Modulating photoluminescence (PL) of light-responsive materials has aroused great interest because of its potential applications in super-resolution microscopy, displays, and optical memories^[1–7]. These materials are typically constructed by the combination of a high PL material and a function-switchable material that can alternate between two states, with only one state capable of quenching the PL. One approach is the combination of quantum dots (QDs) with diarylethene (DAE) molecular photoswitches to modulate PL through alternating UV and visible light irradiation^[8–16]. QDs as the PL materials feature excellent properties such as high PL quantum yields (PLQYs), flexible emission wavelength tunability, and narrow full width at half-maxima (FWHM) bandwidths^[17–19]. DAE molecules can be interconverted between the ring-open isomer (o-DAE) and ring-closed isomer (c-DAE) upon alternating irradiation with UV and visible light^[20–22]. DAE consists of two aryl groups connected by an ethene bridge, which can undergo a reversible photochemical reaction when exposed to UV and visible light. A cyclization process, where the ethene bridge forms a closed-ring structure, occurs upon UV light irradiation. The closed-ring form absorbs visible light, triggering a reverse reaction that breaks the ring and reverts it to the original open-ring structure. Their strong thermal stability and good reversibility make DAE molecules ideal switching materials for QDs^[23]. Optically switching the PL of QDs can be achieved through Förster resonance energy transfer (FRET), triplet energy transfer^[11] (TET), or charge transfer (CT), facilitated by spectral overlap or energy level alignment between QDs and c-DAEs, but not o-DAEs. Many optically switching PL systems have been reported by DAEs with CdSe/ZnS QDs^[24], CdSe/CdS/ZnS QDs^[10,25], CsPbX3 perovskite QDs^[9], and PbS QDs^[11]. However, the inherent toxicity of the above QDs limits their further application in biological and environmental detection. Therefore, it is essential to develop non-toxic PL switchable systems with a high PL on/off ratio (the PL intensity ratio between on and off states) and excellent reversibility under alternating irradiation cycles of different wavelengths.

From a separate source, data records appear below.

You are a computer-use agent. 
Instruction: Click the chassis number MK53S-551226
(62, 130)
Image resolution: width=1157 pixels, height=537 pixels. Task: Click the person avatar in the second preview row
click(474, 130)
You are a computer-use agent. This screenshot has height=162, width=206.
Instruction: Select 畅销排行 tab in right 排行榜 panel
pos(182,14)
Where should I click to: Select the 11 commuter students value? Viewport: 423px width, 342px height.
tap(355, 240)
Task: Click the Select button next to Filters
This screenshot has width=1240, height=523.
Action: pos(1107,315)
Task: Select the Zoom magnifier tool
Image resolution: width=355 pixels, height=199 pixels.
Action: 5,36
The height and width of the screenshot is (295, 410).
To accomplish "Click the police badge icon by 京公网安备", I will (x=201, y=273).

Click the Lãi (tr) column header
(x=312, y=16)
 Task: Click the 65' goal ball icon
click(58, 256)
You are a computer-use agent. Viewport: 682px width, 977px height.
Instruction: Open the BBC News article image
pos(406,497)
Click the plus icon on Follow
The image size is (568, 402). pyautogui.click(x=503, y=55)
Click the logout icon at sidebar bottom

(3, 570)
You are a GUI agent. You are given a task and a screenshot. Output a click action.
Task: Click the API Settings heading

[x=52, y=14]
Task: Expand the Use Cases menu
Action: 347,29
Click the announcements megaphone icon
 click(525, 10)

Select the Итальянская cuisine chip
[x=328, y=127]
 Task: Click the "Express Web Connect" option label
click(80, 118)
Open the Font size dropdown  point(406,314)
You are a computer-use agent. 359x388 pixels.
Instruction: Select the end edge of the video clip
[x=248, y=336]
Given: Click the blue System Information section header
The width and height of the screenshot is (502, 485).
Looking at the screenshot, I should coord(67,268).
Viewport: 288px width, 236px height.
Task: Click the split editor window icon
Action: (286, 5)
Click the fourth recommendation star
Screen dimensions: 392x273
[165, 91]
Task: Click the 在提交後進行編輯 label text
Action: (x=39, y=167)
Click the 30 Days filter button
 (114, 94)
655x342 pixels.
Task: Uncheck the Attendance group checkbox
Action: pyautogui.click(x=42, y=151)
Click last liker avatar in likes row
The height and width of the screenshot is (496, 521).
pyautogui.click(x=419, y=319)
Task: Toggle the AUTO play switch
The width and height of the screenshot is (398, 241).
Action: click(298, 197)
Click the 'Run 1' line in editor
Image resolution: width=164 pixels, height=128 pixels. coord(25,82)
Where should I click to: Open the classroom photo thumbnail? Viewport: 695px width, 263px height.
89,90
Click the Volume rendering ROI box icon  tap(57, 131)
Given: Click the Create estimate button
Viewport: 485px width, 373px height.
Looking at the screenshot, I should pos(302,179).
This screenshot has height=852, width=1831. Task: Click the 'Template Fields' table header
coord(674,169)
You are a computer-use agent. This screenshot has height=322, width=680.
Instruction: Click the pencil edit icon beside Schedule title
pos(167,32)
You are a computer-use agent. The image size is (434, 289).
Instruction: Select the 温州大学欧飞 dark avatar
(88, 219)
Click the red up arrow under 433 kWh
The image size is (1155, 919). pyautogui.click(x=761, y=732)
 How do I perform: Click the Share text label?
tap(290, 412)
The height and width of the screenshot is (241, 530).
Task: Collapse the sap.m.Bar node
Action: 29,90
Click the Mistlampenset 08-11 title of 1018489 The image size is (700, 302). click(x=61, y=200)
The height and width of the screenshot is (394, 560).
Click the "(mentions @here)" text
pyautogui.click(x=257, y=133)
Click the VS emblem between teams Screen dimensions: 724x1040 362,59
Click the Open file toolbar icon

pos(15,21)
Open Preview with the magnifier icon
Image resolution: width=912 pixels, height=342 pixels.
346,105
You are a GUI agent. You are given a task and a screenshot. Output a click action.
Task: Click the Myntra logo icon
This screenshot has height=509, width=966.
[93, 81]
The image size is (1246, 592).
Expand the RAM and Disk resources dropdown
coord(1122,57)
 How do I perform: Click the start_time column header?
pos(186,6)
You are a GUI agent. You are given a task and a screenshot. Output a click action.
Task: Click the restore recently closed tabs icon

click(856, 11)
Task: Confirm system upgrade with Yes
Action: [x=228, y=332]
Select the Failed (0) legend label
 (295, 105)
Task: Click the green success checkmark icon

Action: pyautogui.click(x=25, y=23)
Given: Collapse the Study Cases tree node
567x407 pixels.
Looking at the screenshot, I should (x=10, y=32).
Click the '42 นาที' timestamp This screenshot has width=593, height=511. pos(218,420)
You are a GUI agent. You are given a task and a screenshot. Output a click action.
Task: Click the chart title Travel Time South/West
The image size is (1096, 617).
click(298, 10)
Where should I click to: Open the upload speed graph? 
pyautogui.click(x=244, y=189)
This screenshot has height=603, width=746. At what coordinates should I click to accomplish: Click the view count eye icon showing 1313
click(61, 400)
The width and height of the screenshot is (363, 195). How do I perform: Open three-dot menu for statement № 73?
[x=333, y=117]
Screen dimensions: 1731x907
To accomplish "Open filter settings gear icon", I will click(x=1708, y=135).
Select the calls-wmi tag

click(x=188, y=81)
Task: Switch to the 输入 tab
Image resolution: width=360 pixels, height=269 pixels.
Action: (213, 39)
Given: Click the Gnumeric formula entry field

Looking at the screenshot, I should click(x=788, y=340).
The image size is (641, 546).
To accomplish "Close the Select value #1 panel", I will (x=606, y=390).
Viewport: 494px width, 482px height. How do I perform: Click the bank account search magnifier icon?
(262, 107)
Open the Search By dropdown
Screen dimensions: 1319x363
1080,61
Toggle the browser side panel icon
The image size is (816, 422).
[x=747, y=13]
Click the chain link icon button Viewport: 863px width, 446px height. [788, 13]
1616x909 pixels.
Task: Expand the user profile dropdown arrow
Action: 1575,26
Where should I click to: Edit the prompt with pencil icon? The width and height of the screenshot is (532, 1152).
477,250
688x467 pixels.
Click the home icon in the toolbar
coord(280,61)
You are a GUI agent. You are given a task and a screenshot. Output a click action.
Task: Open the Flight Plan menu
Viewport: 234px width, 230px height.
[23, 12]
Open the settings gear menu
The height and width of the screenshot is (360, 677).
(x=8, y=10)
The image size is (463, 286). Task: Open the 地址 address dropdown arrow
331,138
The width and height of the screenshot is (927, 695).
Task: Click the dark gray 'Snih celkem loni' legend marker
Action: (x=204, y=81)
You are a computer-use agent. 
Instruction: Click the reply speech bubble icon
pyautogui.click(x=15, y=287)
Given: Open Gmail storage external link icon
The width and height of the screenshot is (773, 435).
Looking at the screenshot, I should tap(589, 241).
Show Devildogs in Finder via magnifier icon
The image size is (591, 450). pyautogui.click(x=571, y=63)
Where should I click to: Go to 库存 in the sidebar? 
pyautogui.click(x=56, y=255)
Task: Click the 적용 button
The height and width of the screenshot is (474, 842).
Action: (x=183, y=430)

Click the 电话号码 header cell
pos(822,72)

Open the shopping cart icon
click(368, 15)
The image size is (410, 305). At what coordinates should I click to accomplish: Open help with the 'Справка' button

Carbon quantum dots (CQDs) of less than 10 nm diameter, consisting of carbon atoms, have garnered significant attention in recent years as a non-toxic alternative to traditional semiconductor and perovskite QDs for bioimaging^[26–33]. CQDs exhibit unique quantum confinement and edge effects, leading to the emission of visible light when excited. Moreover, functional groups on the surface of CQDs allow for tuning the PL range, binding to targets, and enhancing their stability and solubility in various solvents^[34]. Although there are few reports on QD and DAE combinations for optically switching PL with a reasonable PL on/off ratio (up to 35)^[12,35], synthesized CQDs exhibit a low PLQY ($\sim 13\%$) compared with conventional QDs. The covalent-linked DAEs to the surface of CQDs further reduce the PLQY (from $\sim 12.8\%$ to 8.1%)^[35]. Importantly, the mechanism of optically switching PL of CQDs is far from being thoroughly investigated and fully understood. The claimed dynamic quenching such as FRET between CQDs and c-DAEs starkly contradicts the observed nearly unchanged PL lifetime in the PL on and off states. Dynamic quenching is a process in which the energy transfer or charge transfer occurs between a PL donor and a PL acceptor, with the ratio of decrease in PL lifetime being equivalent to the ratio of decrease in PL intensity^[36]. Therefore, it is highly desired to develop a simple yet efficient optically switching PL system based on CQDs and DAEs with a well-understood mechanism.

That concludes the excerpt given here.